● **EXERCISE PROMPT**: How many lines in this material include the string "computer"? Answer with the number and nothing further.
<<<<
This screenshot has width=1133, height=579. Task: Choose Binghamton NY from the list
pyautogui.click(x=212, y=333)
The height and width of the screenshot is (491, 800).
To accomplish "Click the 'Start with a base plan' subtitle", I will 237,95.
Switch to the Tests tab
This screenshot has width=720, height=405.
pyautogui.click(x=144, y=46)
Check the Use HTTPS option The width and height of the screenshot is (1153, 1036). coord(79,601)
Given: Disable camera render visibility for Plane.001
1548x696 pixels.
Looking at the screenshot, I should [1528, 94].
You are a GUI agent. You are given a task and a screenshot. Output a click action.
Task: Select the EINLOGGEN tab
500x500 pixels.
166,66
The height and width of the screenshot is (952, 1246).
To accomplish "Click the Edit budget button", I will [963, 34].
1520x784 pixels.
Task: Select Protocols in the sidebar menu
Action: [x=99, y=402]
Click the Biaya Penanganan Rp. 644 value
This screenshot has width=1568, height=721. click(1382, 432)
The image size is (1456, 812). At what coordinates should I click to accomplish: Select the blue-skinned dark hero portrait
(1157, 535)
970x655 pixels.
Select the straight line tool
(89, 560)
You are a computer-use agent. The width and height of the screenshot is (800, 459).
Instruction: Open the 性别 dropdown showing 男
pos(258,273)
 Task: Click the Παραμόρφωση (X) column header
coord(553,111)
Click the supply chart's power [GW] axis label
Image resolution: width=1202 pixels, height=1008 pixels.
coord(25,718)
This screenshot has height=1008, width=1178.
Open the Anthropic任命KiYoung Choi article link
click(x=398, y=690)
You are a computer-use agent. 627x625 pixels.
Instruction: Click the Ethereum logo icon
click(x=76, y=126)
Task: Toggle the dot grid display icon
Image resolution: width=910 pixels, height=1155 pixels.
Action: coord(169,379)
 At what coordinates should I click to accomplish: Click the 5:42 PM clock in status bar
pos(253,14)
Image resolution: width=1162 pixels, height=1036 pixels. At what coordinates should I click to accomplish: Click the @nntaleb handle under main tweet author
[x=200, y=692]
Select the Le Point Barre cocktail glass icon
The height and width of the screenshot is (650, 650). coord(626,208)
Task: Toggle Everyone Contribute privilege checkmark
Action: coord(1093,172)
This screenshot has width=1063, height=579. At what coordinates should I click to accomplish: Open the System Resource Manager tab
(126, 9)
>>>>
● **PROBLEM SOLUTION**: 2